> [SOURCE EXTRACT]:
President Barack Obama at a news conference marking the end of his Nuclear Security Summit in Washington, D.C.

Alex Brandon/AP Photo

The Nuclear Security Summit hosted by President Barack Obama has ended and the president is hailing it as a great success for a number of reasons.

For one, the nearly 50 nations whose leaders attended the summit were finally all on the same page about the global threat represented by terrorist groups getting their hands on the material necessary to make a nuclear device.

Before the summit, some nations saw the threat from loose nukes or nuclear materials being solely aimed at the U.S. and other Western nations and so weren't as concerned as U.S. policymakers by the potential threat.

> [MATERIAL PROVIDED]:
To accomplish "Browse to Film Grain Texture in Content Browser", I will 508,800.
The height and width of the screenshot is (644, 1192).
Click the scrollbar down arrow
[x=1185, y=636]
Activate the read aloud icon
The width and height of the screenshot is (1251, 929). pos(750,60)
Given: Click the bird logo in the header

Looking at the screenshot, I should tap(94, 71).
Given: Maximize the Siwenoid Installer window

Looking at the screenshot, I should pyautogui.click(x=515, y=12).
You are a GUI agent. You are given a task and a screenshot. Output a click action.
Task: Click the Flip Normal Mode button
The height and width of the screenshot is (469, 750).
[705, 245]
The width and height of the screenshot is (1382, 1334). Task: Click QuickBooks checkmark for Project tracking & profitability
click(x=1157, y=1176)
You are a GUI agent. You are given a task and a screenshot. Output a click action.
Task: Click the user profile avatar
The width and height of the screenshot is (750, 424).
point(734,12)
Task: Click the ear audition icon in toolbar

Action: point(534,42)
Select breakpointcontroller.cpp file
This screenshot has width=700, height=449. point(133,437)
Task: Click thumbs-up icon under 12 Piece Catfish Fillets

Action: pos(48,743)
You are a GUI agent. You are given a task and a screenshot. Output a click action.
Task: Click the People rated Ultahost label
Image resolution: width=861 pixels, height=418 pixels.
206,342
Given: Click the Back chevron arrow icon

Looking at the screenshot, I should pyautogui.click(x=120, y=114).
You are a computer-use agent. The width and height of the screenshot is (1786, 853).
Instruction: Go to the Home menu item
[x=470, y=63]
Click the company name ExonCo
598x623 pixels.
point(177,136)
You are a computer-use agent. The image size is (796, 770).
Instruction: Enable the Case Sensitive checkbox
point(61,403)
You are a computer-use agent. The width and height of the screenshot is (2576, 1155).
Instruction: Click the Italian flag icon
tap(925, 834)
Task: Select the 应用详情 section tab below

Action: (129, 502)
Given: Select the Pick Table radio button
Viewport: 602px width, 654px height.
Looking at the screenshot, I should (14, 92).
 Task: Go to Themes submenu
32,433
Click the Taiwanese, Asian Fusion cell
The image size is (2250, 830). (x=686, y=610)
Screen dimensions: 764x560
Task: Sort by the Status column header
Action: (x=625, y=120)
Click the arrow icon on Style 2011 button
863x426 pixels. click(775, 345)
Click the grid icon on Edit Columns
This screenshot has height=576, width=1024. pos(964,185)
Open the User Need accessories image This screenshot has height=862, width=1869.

> [INSTRUCTIONS FOR THE TASK]:
Please extend the news story about President Obama's Nuclear Security Summit, picking up right after its last sentence.

> [RESULT OF THIS TASK]:
But the summit changed all that, Obama indicated in a brief news conference at the end of the meeting:

First, we agreed on the urgency and seriousness of the threat. Coming into this summit, there were a range of views on this danger, but at our dinner last night, and throughout the day, we developed a shared understanding of the risk. Today, we are declaring that nuclear terrorism is one of the most challenging threats to international security. We also agreed that the most effective way to
prevent terrorists and criminals from acquiring nuclear materials is through strong nuclear security: protecting nuclear materials and preventing nuclear smuggling.

That consensus was reflected in the communique produced by the summiteers.

International conferences also have a way of forcing leaders to announce various actions or "deliverables" in the jargon of statecraft so that they such meetings don't end with the appearance of all talk and no action.

Obama mentioned some of those deliverables. For instance, the Ukrainians agreed that it would allow its stockpile of weapons-grade uranium to be turned into low enriched uranium more suitable for producing nuclear energy. Obama pointed to that decision as a breakthrough since the U.S. had been trying to get the Ukrainians to reach such an agreement for ten years.

In the same vein, the Russians said they would shutter their last plutonium reactor that makes material for nuclear weapons.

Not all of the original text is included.